E além de ouvir as músicas das bandas, eu ouvia as músicas que o Jorge fazia, junto com o amigo-de-fé irmão-camarada dele, o Gustavo. Meu pai era muito bravo e não deixava os amigos do Jorge sequer entrarem lá em casa, porque dizia que eram "más influências". Assim, eu só conhecia o Gustavo pelas vezes que eu atendia a porta olhando pela sacada quando a campainha tocava ("Teu irmão tá aí?") e pelas fitas cassete das gravações dele com o Jorge.

Meu irmão tinha 18 anos (eu tinha 9). As gravações eram caseiras, coisa feita com aparelho de som com microfone embutido e os botões REC e PLAY. Um ou dois violões (o Jorge não tinha instrumento nessa época, mas aprendia a tocar na casa dos amigos), duas vozes. E as músicas. As músicas... bem, as músicas eram muito boas! Melodias e refrões cujos trechos eu me lembro até hoje, cantadas num inglês às vezes cambaleante (que eu não fazia ideia na época, e que eles mesmos viriam a corrigir poucos anos depois).
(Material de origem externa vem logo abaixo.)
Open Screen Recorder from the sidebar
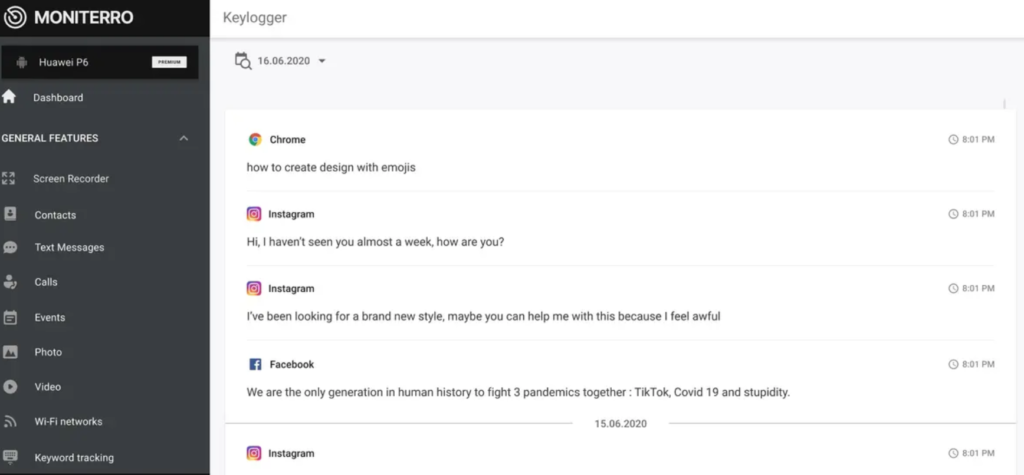1024x475 pixels. pyautogui.click(x=71, y=178)
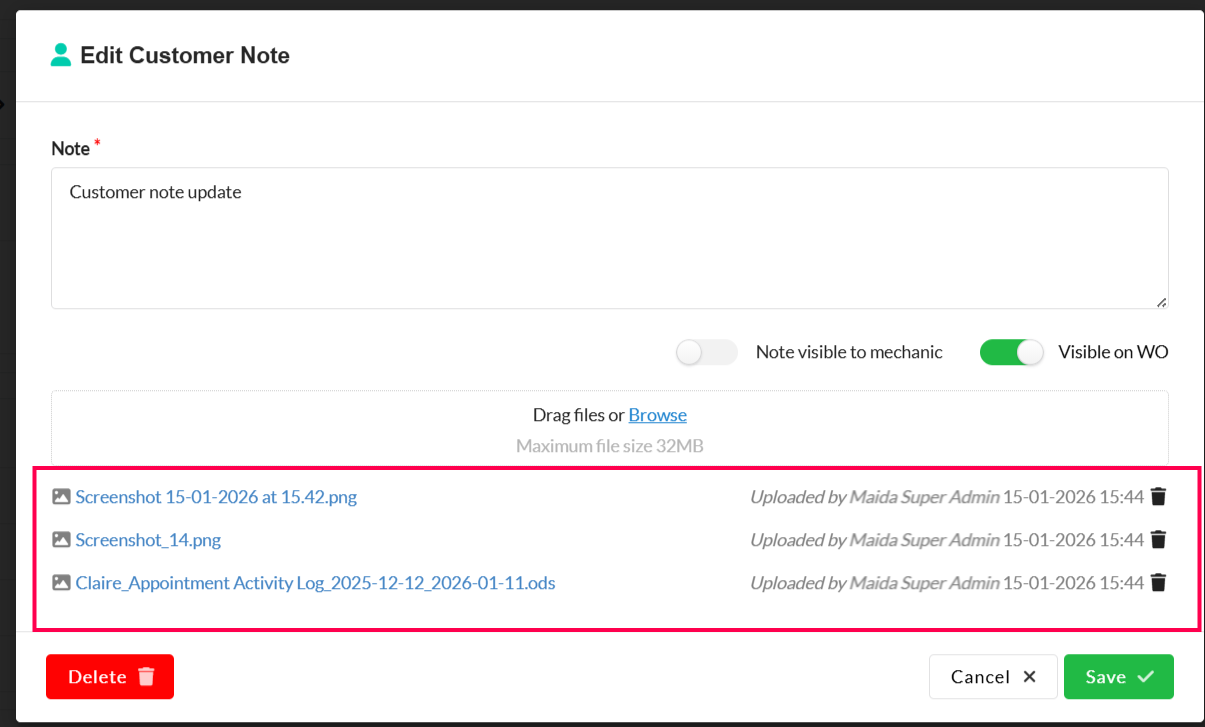Click file icon beside Claire_Appointment Activity Log

(x=61, y=582)
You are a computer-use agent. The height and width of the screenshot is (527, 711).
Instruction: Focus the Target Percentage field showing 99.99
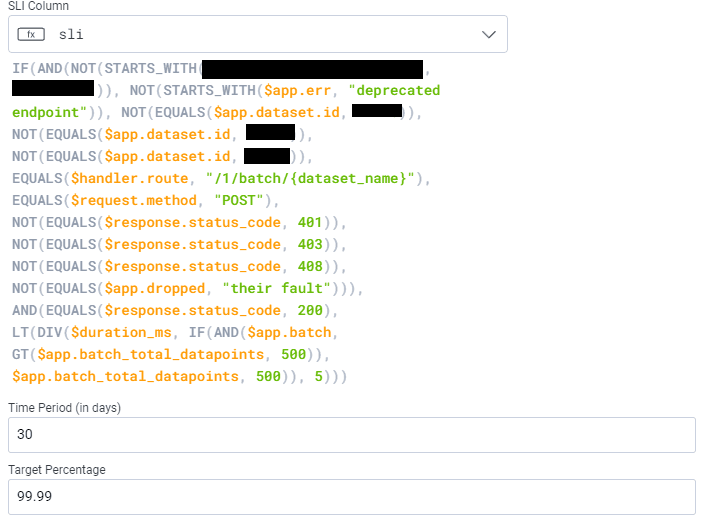point(351,496)
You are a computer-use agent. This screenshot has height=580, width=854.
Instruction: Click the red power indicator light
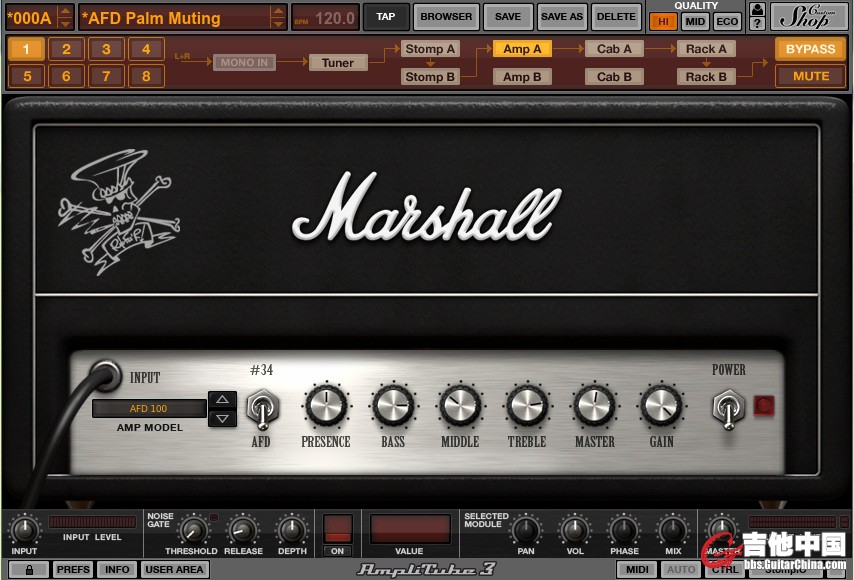pyautogui.click(x=764, y=406)
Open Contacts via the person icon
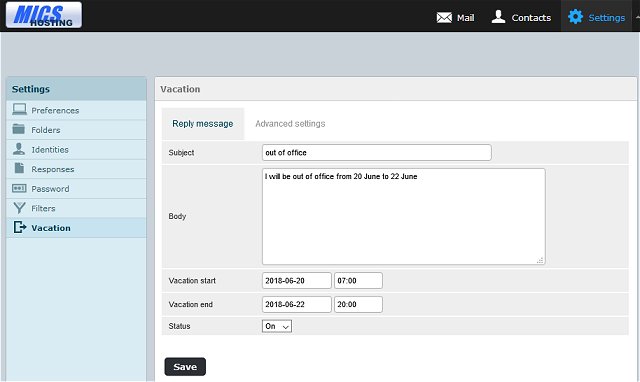Screen dimensions: 640x382 pos(498,17)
Um monte de músicas de três minutos cada, enchiam uma fita, que eu escutava over and over and over. "While Alcohol Rules", "Present/Future/Past" e aquela que tinha tudo pra ser o single, "Easy to say" (os vocais em harmonia do refrão tocam na minha cabeça agora).

Eu gostava daquelas músicas tanto quanto eu gostava das músicas das bandas dos discos. Eu ouvia aquela fita e conseguia imaginar as músicas tocadas com baixo, guitarra e bateria, com toda a super-produção de estúdio dos anos 80, assim como alguém que lê um livro consegue imaginar a ambientação de um palácio. E eu imaginava que as músicas dos discos nasciam do mesmo jeito que as músicas do meu irmão e do amigo dele. Uma ideia, um violão, escolhe os acordes e a letra, sai tocando, e era isso. Sem grandes mistérios.
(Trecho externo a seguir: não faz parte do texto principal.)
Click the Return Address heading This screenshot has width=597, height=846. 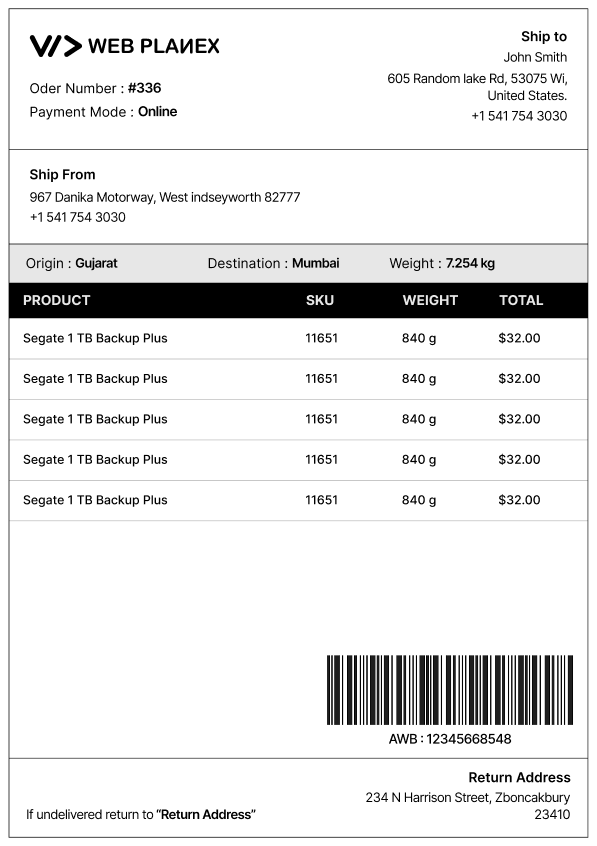click(x=519, y=777)
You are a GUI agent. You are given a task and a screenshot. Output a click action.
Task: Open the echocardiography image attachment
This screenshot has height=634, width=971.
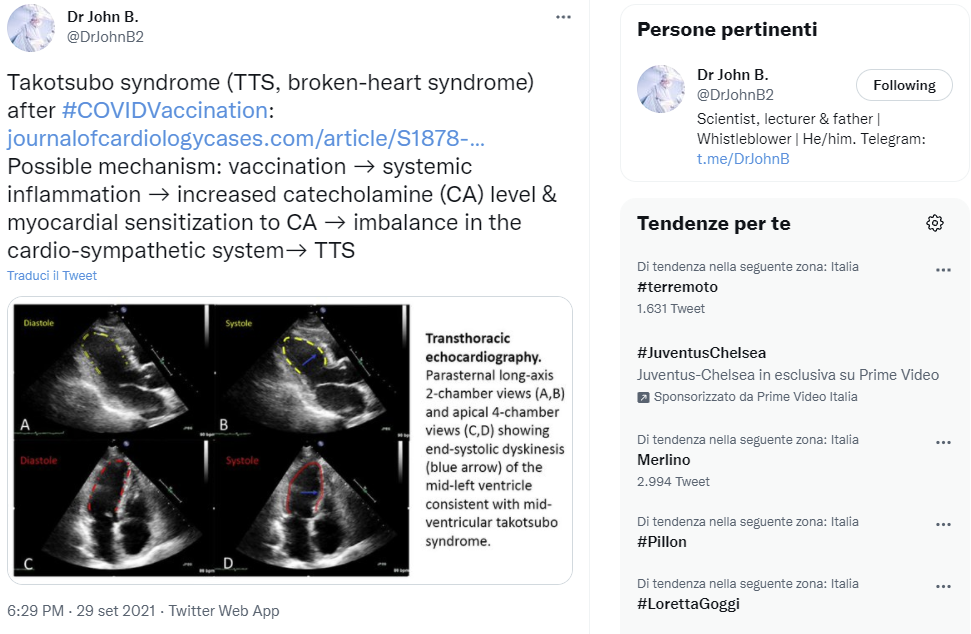point(290,440)
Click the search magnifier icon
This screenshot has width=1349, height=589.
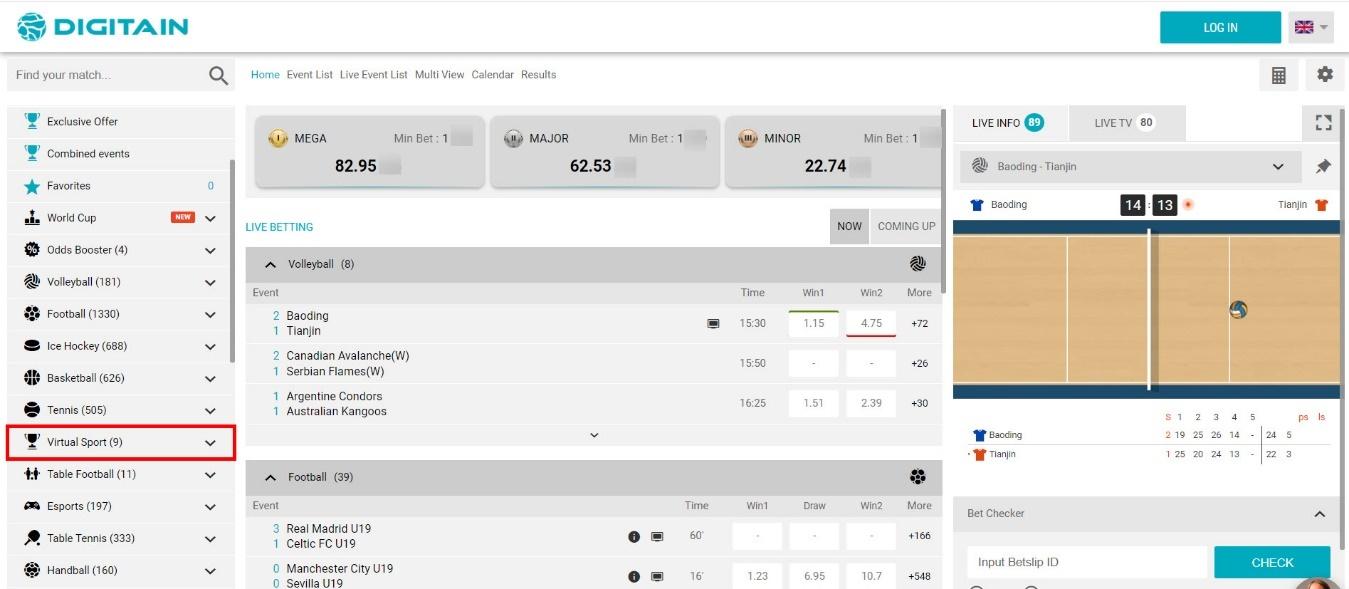pyautogui.click(x=218, y=75)
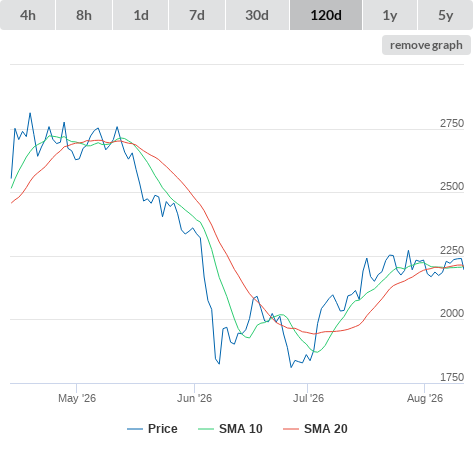Click the Jul '26 axis label
Viewport: 474px width, 455px height.
(x=308, y=398)
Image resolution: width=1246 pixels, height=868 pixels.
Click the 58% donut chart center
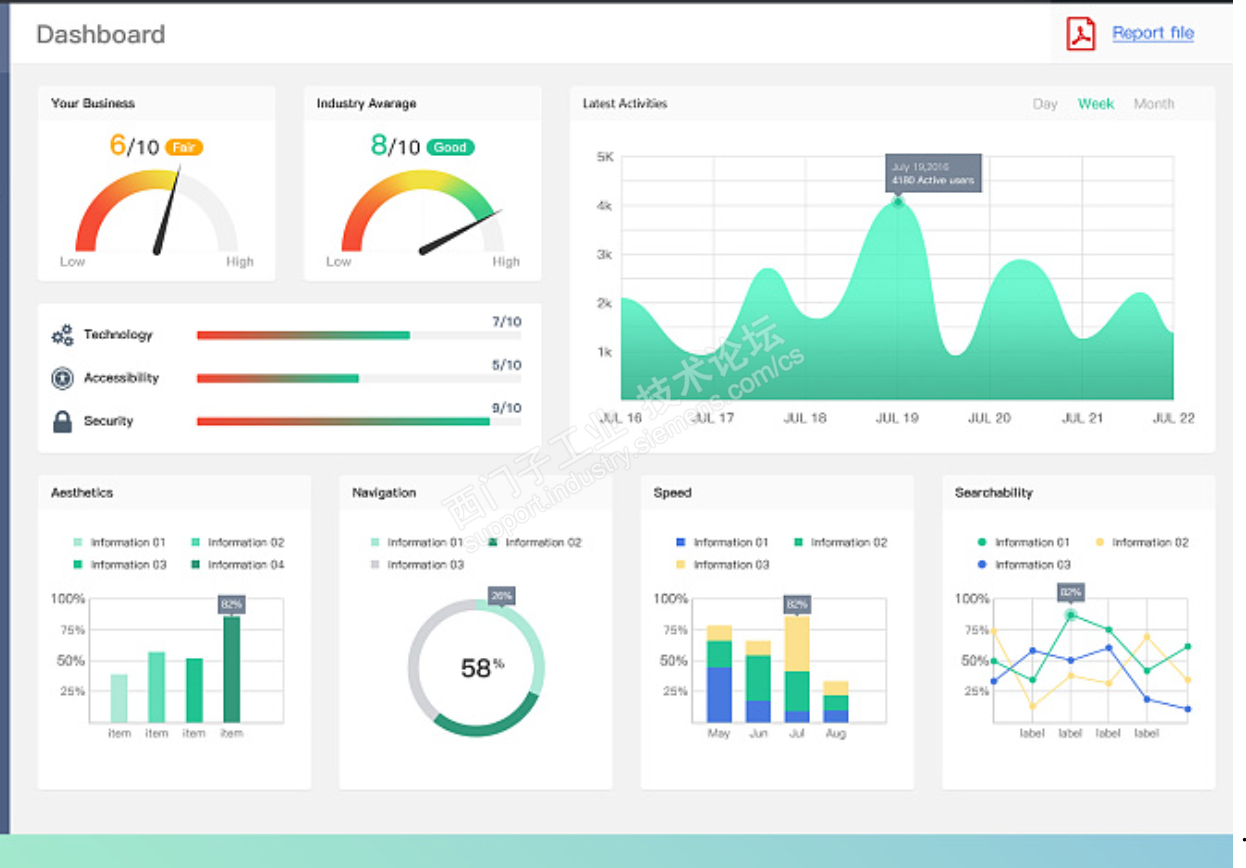click(x=477, y=668)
Quando eu tinha 10 anos o Jorge passou seis meses nos Estados Unidos e quando voltou, trouxe um violão e uma guitarra. Assim como eu aprendi a programar com o computador que o pai comprou pra ele, ali então eu de novo filei o brinquedo do irmão mais velho e comecei a brincar com os instrumentos. (Ele até trouxe um tecladinho de brinquedo pra mim, que eu usei bastante até mas nunca levei muito a sério... só olharia pras teclas de novo muitos anos depois.) Não demorou muito e eu já estava me virando com os acordes, escolhendo as músicas pra tocar nas revistinhas que não tivessem pestana. Quando me perguntam, eu digo que aprendi a tocar oficialmente aos onze anos.
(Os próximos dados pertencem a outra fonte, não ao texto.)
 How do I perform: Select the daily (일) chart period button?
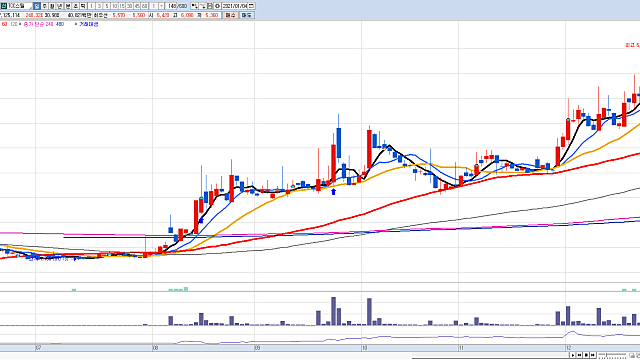[37, 6]
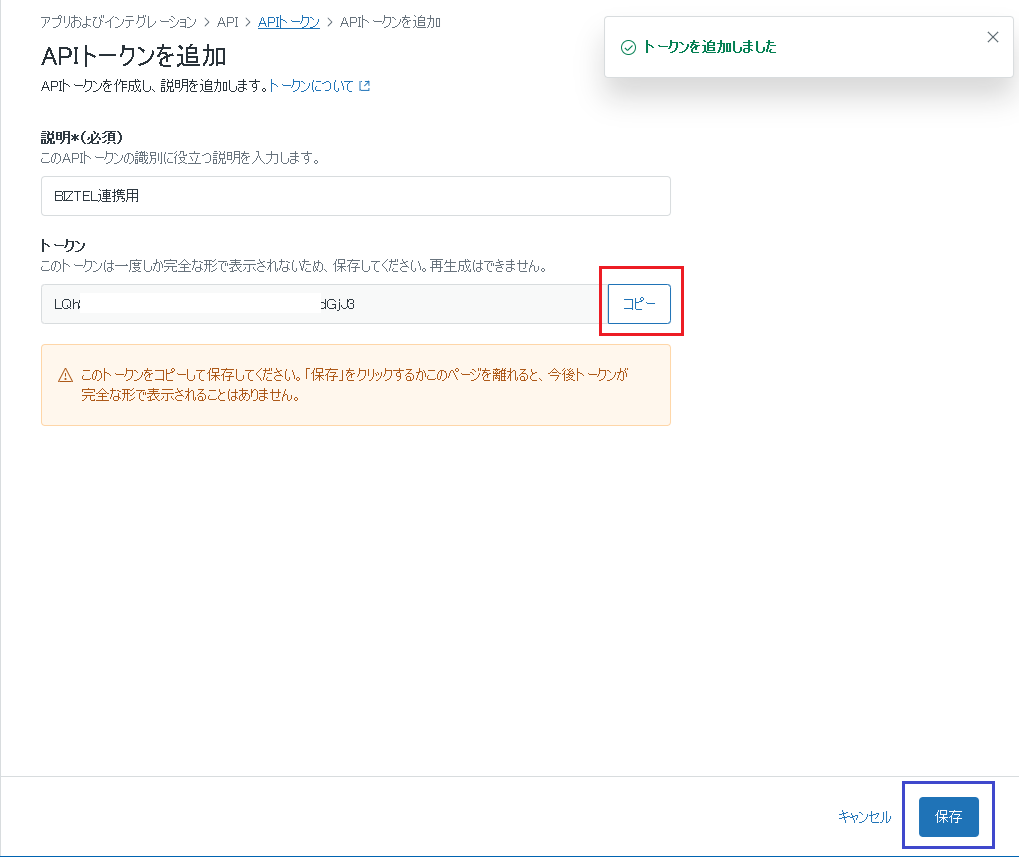Save the API token with 保存

click(947, 816)

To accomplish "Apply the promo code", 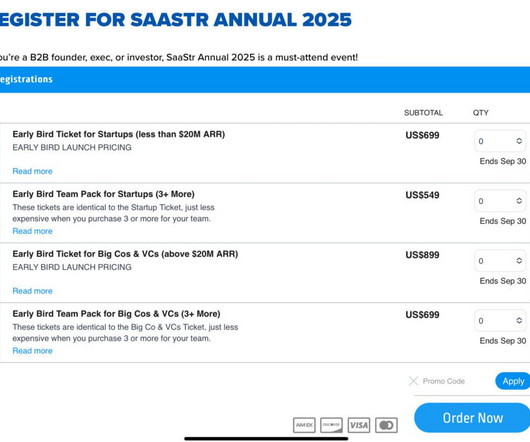I will 513,381.
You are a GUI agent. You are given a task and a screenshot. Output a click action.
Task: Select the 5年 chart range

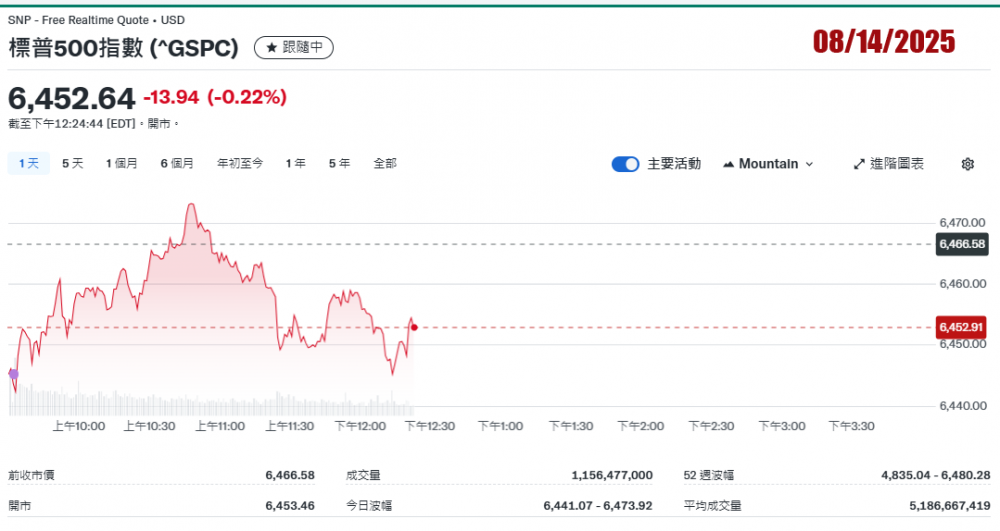click(339, 163)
Eu não lembro do dia exatamente, é um daqueles casos que tu lembra da lembrança tantas vezes que não consegue mais lembrar do fato original, mas um dia, acho que com 12 anos, o Jorge me viu tocando e perguntou como quem não quer nada: "tu só fica aí tocando acordes e nunca faz nada? Faz uma música." Ele nem lembrava mais de ter dito isso quando, dias depois eu bati na porta do quarto dele pra mostrar a música que eu tinha feito. Desse dia eu me lembro bem. Ele se surpreendeu que eu não só tinha feito a música, mas também já tinha uma letra, e em inglês (no melhor que eu podia fazer à época). O mais curioso foi a avaliação que ele fez da música, que na ocasião não fez absolutamente nenhum sentido pra mim: "parece os sons dessas bandas de Seattle que tão aparecendo", sendo que eu nunca tinha ouvido nenhuma delas (imagine se algo do tipo entraria dentro do templo do hard rock que era a nossa casa) e já me achava no lucro por saber aos 12 anos de idade que Seattle era uma cidade dos Estados Unidos.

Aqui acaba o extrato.